Even if you know the characters in passing, they are all here. Through a film noir gaze that's being written by Jughead (Cole Sprouse), the series begins by asking one question: Who committed the murder? It's a subject that's returned to several times throughout the season, but only serves as the entry point into the town's dark underbelly. Every family in the series has some sort of secret that makes them seedy. There's some with gang connections and control on industries. There are those with well-wishing but inevitably negligent fathers. Then there's Archie (K.J. Apa), who maybe is the most grounded of the group and has the simplest personal goal: to be a good songstress. Of course, his goal conflicts with his father's (Luke Perry) wish to run the construction company, and it inevitably gets him to drop out of football.

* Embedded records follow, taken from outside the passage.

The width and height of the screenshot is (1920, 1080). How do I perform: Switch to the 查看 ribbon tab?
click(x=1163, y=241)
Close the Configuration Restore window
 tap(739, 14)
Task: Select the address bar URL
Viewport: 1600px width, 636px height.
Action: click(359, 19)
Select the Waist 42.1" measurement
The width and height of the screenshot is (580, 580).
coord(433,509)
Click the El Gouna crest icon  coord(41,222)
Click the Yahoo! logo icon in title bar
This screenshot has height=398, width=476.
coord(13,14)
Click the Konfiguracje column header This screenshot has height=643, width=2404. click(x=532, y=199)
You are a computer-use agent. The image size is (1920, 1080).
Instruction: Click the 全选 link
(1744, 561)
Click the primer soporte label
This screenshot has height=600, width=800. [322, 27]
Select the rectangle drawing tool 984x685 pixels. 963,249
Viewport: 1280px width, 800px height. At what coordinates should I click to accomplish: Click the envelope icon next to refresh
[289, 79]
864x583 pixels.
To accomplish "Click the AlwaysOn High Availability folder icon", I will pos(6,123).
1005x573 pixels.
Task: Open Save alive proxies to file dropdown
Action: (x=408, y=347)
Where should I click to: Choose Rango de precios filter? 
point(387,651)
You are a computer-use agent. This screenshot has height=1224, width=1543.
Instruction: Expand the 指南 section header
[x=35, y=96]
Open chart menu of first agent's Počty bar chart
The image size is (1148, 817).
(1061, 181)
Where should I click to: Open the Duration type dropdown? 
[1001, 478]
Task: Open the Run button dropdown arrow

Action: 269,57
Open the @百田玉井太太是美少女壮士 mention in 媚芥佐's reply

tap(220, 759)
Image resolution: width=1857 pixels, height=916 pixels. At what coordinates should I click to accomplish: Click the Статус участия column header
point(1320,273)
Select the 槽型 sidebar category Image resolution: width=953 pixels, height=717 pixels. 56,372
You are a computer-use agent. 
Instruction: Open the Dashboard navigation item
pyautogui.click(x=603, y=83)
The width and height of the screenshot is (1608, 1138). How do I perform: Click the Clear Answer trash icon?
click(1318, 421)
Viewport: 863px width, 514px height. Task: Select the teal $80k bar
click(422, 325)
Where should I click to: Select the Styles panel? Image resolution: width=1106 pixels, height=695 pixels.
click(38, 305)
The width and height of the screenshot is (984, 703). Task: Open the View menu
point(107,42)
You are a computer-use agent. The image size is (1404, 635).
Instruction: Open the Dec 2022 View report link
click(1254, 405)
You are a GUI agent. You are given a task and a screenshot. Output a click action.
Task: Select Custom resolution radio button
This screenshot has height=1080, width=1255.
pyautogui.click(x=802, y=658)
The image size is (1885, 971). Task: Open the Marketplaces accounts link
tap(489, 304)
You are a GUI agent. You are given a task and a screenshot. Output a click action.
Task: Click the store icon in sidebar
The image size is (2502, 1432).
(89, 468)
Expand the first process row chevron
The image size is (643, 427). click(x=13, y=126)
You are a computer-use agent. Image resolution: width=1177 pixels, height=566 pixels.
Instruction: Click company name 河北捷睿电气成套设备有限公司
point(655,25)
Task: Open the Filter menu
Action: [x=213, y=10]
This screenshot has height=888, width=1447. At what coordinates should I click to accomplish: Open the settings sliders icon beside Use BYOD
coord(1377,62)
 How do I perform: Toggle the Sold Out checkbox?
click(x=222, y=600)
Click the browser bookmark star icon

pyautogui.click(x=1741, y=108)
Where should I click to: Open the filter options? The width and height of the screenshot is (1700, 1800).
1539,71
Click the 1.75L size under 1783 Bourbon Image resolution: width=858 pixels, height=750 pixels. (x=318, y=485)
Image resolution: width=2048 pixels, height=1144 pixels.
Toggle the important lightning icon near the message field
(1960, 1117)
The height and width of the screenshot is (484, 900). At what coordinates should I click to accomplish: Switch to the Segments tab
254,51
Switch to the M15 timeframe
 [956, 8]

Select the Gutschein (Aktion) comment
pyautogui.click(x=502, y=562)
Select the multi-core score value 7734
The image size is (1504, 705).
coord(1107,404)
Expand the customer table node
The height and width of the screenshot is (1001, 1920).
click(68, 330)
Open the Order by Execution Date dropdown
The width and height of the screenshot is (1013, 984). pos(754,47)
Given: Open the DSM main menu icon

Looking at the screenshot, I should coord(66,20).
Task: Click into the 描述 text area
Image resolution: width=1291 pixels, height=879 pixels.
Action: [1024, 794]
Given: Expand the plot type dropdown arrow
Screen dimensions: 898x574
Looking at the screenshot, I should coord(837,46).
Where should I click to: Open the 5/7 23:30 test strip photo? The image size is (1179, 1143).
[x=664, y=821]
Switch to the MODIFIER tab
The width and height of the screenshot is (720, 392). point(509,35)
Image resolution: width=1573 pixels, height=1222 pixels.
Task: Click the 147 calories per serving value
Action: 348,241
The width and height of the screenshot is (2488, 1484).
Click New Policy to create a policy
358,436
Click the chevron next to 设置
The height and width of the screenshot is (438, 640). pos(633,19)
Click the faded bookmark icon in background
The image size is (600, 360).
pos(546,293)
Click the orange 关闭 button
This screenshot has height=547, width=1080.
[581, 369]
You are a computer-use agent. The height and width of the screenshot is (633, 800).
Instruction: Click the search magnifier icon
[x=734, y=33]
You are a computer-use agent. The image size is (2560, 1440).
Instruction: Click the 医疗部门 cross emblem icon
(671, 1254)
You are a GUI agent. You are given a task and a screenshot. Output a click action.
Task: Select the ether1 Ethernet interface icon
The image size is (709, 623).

To a large extent, this is the high school soap opera material that the CW thrives on. There's no denying that there's constant heightened emotions and salacious cliffhangers. It seems like certain events happen just to fulfill the risque nature of a teen show. While it's material that Archie Comics probably covered over the decades, it's not likely that it was done in a way that not only seemed shocking, but made the franchise relevant to a new generation. This isn't your parents' Riverdale. It's the dark and somewhat nihilistic one of the modern era that is transfused with modern references and a classic sense of mystery.
This comes early on when local band Josie and the Pussycats perform an updated version of "Sugar Sugar." The lyrics are the same, but the orchestration is different. It's been updated with more horns and a hip hop beat. Along with the catchy, teen pop soundtrack, it assures itself that it's a lot of the familiar with a nice and fresh twist. The perspective has changed and the once petty Betty and Veronica stories now hold a deeper resonance into their personal family lives. Gone are the cliche broad strokes that everyone knows them for. Now they are like all teens: a bit promiscuous and vindictive. By the end, someone's house burns down after ties to crime make the family's reputation abhorrent.
The show is probably one of the few comic book series to update the page in a fascinating manner. Riverdale makes Archie and the gang interesting to a new generation. Their references and ideals are no different from the modern teenager. It's refreshing and gives the show some personality. On top of that and the noir atmosphere, there's a sense of community within the show. Everything may be updated, but little of it feels pandering or out of place. Even the narrator gimmick never outstays its welcome. It's a show ripe with personality, and the best part is that it's entertaining even at its most familiar. It innovates teen dramas with style, and comes out with an impressive first season of TV. Now the question is how long this will stay true, especially as the seemingly realistic story also has a creator who wants to have cameos from Sabrina the teenage witch.
Whatever the case may be, Riverdale is an impressive Freshman series, and one of the best so far in 2017. It may not do too much that's out of the ordinary from a tonal perspective, but who needs that when the characters are so rich? The show is a soap opera that manages to never be too trashy. Instead, it finds a way to explore life and its obsessions in a way accessible to teens while exposing them to greater style infusions such as noir and angst. Even the titles are highly enjoyable and make the episodes fun to dissect. One can only hope that a show that's seemingly simple can keep up its playful nature and produce something as worthwhile in the year to come.